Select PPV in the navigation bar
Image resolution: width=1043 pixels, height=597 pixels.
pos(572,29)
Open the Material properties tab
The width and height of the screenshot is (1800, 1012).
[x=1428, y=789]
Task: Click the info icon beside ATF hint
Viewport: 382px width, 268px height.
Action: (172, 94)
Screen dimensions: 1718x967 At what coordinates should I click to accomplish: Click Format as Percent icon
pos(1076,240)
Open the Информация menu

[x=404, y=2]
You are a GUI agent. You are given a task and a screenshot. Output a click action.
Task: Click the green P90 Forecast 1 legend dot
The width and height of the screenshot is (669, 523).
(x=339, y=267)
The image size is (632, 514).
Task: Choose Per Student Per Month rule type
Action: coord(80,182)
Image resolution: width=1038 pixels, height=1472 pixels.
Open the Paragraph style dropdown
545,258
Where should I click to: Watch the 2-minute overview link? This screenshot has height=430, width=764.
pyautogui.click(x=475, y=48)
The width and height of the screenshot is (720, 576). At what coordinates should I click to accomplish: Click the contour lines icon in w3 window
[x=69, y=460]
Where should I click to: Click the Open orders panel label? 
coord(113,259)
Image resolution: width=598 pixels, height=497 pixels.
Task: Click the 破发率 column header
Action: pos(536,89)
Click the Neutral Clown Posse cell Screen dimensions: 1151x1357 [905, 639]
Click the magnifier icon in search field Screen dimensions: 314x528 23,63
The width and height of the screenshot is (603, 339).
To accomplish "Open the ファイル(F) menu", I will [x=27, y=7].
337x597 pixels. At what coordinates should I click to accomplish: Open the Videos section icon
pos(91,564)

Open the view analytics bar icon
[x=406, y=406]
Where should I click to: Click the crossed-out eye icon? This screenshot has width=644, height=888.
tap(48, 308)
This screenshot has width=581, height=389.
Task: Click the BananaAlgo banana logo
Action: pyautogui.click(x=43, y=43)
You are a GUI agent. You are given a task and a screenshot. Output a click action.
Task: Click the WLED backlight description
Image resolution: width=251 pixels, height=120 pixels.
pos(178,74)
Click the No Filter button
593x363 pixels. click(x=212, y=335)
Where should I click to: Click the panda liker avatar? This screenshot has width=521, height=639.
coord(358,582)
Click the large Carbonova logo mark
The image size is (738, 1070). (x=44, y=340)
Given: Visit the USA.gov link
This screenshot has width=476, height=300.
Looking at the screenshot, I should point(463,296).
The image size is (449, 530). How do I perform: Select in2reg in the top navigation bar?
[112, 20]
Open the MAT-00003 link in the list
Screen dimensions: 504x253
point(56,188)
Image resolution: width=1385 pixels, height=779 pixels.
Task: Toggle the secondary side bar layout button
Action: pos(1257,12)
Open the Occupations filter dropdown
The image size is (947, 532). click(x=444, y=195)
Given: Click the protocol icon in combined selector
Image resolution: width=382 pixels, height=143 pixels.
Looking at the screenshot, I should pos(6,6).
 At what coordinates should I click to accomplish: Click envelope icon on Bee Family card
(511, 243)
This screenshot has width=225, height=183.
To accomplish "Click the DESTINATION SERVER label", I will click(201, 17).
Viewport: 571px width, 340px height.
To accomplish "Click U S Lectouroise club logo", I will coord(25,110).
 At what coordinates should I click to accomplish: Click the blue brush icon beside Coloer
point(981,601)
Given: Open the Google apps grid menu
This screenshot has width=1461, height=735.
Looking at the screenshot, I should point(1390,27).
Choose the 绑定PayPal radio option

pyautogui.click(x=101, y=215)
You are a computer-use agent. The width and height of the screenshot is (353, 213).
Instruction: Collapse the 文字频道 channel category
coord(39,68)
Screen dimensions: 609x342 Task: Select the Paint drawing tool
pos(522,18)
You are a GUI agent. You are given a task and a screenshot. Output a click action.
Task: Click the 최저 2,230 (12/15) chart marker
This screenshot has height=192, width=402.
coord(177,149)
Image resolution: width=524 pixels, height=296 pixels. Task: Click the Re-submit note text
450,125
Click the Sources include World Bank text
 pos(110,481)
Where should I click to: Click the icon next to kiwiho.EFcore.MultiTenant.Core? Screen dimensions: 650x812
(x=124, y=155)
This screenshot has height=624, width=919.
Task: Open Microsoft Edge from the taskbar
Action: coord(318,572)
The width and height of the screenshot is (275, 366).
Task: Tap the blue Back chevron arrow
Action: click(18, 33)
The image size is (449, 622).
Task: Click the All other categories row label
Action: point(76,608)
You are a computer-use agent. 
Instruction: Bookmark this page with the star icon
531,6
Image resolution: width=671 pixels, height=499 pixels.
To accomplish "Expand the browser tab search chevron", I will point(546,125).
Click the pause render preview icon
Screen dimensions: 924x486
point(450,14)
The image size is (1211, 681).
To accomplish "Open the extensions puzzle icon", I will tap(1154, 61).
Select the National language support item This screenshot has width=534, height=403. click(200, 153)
+++++
- Problem requirements -
Rewrite the material above, changing "navigation bar" to "top menu" wherever it appears and keeping everything else the same.

- Reply to the exercise -
Select PPV in the top menu
Image resolution: width=1043 pixels, height=597 pixels.
pos(572,29)
Open the Material properties tab
The width and height of the screenshot is (1800, 1012).
[x=1428, y=789]
Task: Click the info icon beside ATF hint
Viewport: 382px width, 268px height.
Action: (172, 94)
Screen dimensions: 1718x967 At what coordinates should I click to accomplish: Click Format as Percent icon
pos(1076,240)
Open the Информация menu

[x=404, y=2]
You are a GUI agent. You are given a task and a screenshot. Output a click action.
Task: Click the green P90 Forecast 1 legend dot
The width and height of the screenshot is (669, 523).
(x=339, y=267)
The image size is (632, 514).
Task: Choose Per Student Per Month rule type
Action: coord(80,182)
Image resolution: width=1038 pixels, height=1472 pixels.
Open the Paragraph style dropdown
545,258
Where should I click to: Watch the 2-minute overview link? This screenshot has height=430, width=764.
pyautogui.click(x=475, y=48)
The width and height of the screenshot is (720, 576). At what coordinates should I click to accomplish: Click the contour lines icon in w3 window
[x=69, y=460]
Where should I click to: Click the Open orders panel label? 
coord(113,259)
Image resolution: width=598 pixels, height=497 pixels.
Task: Click the 破发率 column header
Action: pos(536,89)
Click the Neutral Clown Posse cell Screen dimensions: 1151x1357 [905, 639]
Click the magnifier icon in search field Screen dimensions: 314x528 23,63
The width and height of the screenshot is (603, 339).
To accomplish "Open the ファイル(F) menu", I will [x=27, y=7].
337x597 pixels. At what coordinates should I click to accomplish: Open the Videos section icon
pos(91,564)

Open the view analytics bar icon
[x=406, y=406]
Where should I click to: Click the crossed-out eye icon? This screenshot has width=644, height=888.
tap(48, 308)
This screenshot has width=581, height=389.
Task: Click the BananaAlgo banana logo
Action: pyautogui.click(x=43, y=43)
You are a GUI agent. You are given a task and a screenshot. Output a click action.
Task: Click the WLED backlight description
Image resolution: width=251 pixels, height=120 pixels.
pos(178,74)
Click the No Filter button
593x363 pixels. click(x=212, y=335)
Where should I click to: Click the panda liker avatar? This screenshot has width=521, height=639.
coord(358,582)
Click the large Carbonova logo mark
The image size is (738, 1070). (x=44, y=340)
Given: Visit the USA.gov link
This screenshot has width=476, height=300.
Looking at the screenshot, I should point(463,296).
The image size is (449, 530). How do I perform: Select in2reg in the top top menu?
[112, 20]
Open the MAT-00003 link in the list
Screen dimensions: 504x253
point(56,188)
Image resolution: width=1385 pixels, height=779 pixels.
Task: Toggle the secondary side bar layout button
Action: pos(1257,12)
Open the Occupations filter dropdown
The image size is (947, 532). click(x=444, y=195)
Given: Click the protocol icon in combined selector
Image resolution: width=382 pixels, height=143 pixels.
Looking at the screenshot, I should pos(6,6).
 At what coordinates should I click to accomplish: Click envelope icon on Bee Family card
(511, 243)
This screenshot has width=225, height=183.
To accomplish "Click the DESTINATION SERVER label", I will click(201, 17).
Viewport: 571px width, 340px height.
To accomplish "Click U S Lectouroise club logo", I will coord(25,110).
 At what coordinates should I click to accomplish: Click the blue brush icon beside Coloer
point(981,601)
Given: Open the Google apps grid menu
This screenshot has width=1461, height=735.
Looking at the screenshot, I should point(1390,27).
Choose the 绑定PayPal radio option

pyautogui.click(x=101, y=215)
You are a computer-use agent. The width and height of the screenshot is (353, 213).
Instruction: Collapse the 文字频道 channel category
coord(39,68)
Screen dimensions: 609x342 Task: Select the Paint drawing tool
pos(522,18)
You are a GUI agent. You are given a task and a screenshot. Output a click action.
Task: Click the 최저 2,230 (12/15) chart marker
This screenshot has height=192, width=402.
coord(177,149)
Image resolution: width=524 pixels, height=296 pixels. Task: Click the Re-submit note text
450,125
Click the Sources include World Bank text
 pos(110,481)
Where should I click to: Click the icon next to kiwiho.EFcore.MultiTenant.Core? Screen dimensions: 650x812
(x=124, y=155)
This screenshot has height=624, width=919.
Task: Open Microsoft Edge from the taskbar
Action: coord(318,572)
The width and height of the screenshot is (275, 366).
Task: Tap the blue Back chevron arrow
Action: click(18, 33)
The image size is (449, 622).
Task: Click the All other categories row label
Action: point(76,608)
You are a computer-use agent. 
Instruction: Bookmark this page with the star icon
531,6
Image resolution: width=671 pixels, height=499 pixels.
To accomplish "Expand the browser tab search chevron", I will point(546,125).
Click the pause render preview icon
Screen dimensions: 924x486
point(450,14)
The image size is (1211, 681).
To accomplish "Open the extensions puzzle icon", I will tap(1154, 61).
Select the National language support item This screenshot has width=534, height=403. click(200, 153)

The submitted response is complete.